• Materials provided:
■ ■ ■

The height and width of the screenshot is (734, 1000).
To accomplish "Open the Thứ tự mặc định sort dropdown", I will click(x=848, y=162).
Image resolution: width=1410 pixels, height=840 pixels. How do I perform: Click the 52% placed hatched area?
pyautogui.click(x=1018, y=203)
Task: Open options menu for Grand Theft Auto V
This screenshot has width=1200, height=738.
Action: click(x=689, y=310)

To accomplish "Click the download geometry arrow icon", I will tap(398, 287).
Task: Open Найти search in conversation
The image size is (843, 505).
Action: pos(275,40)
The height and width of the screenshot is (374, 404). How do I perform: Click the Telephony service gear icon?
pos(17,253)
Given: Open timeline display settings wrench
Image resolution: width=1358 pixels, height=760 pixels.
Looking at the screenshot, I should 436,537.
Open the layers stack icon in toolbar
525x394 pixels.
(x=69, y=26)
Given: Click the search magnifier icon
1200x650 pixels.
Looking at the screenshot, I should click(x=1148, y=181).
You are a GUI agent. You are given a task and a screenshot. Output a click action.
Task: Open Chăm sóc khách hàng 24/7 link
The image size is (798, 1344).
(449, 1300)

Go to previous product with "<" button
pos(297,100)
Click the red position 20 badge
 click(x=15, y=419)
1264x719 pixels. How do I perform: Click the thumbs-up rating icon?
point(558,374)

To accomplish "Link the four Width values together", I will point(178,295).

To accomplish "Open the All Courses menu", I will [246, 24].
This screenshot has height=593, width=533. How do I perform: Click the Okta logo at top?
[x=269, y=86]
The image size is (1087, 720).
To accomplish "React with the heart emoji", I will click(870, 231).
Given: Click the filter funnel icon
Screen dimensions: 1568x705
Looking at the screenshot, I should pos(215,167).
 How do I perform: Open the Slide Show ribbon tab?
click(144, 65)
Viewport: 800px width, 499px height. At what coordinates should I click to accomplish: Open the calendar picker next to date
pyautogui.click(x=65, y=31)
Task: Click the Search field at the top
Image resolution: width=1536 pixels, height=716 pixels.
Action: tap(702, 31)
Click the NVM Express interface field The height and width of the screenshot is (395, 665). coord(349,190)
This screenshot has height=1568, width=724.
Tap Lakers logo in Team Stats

■ ■ ■

• Action item:
The complete listing, from first line to last, should be copied verbatim.

• Solution to this task:
The height and width of the screenshot is (734, 1000).
To accomplish "Open the Thứ tự mặc định sort dropdown", I will click(x=848, y=162).
Image resolution: width=1410 pixels, height=840 pixels. How do I perform: Click the 52% placed hatched area?
pyautogui.click(x=1018, y=203)
Task: Open options menu for Grand Theft Auto V
This screenshot has width=1200, height=738.
Action: click(x=689, y=310)

To accomplish "Click the download geometry arrow icon", I will tap(398, 287).
Task: Open Найти search in conversation
The image size is (843, 505).
Action: pos(275,40)
The height and width of the screenshot is (374, 404). How do I perform: Click the Telephony service gear icon?
pos(17,253)
Given: Open timeline display settings wrench
Image resolution: width=1358 pixels, height=760 pixels.
Looking at the screenshot, I should 436,537.
Open the layers stack icon in toolbar
525x394 pixels.
(x=69, y=26)
Given: Click the search magnifier icon
1200x650 pixels.
Looking at the screenshot, I should click(x=1148, y=181).
You are a GUI agent. You are given a task and a screenshot. Output a click action.
Task: Open Chăm sóc khách hàng 24/7 link
The image size is (798, 1344).
(449, 1300)

Go to previous product with "<" button
pos(297,100)
Click the red position 20 badge
 click(x=15, y=419)
1264x719 pixels. How do I perform: Click the thumbs-up rating icon?
point(558,374)

To accomplish "Link the four Width values together", I will point(178,295).

To accomplish "Open the All Courses menu", I will [246, 24].
This screenshot has height=593, width=533. How do I perform: Click the Okta logo at top?
[x=269, y=86]
The image size is (1087, 720).
To accomplish "React with the heart emoji", I will click(870, 231).
Given: Click the filter funnel icon
Screen dimensions: 1568x705
Looking at the screenshot, I should pos(215,167).
 How do I perform: Open the Slide Show ribbon tab?
click(144, 65)
Viewport: 800px width, 499px height. At what coordinates should I click to accomplish: Open the calendar picker next to date
pyautogui.click(x=65, y=31)
Task: Click the Search field at the top
Image resolution: width=1536 pixels, height=716 pixels.
Action: tap(702, 31)
Click the NVM Express interface field The height and width of the screenshot is (395, 665). coord(349,190)
This screenshot has height=1568, width=724.
Tap Lakers logo in Team Stats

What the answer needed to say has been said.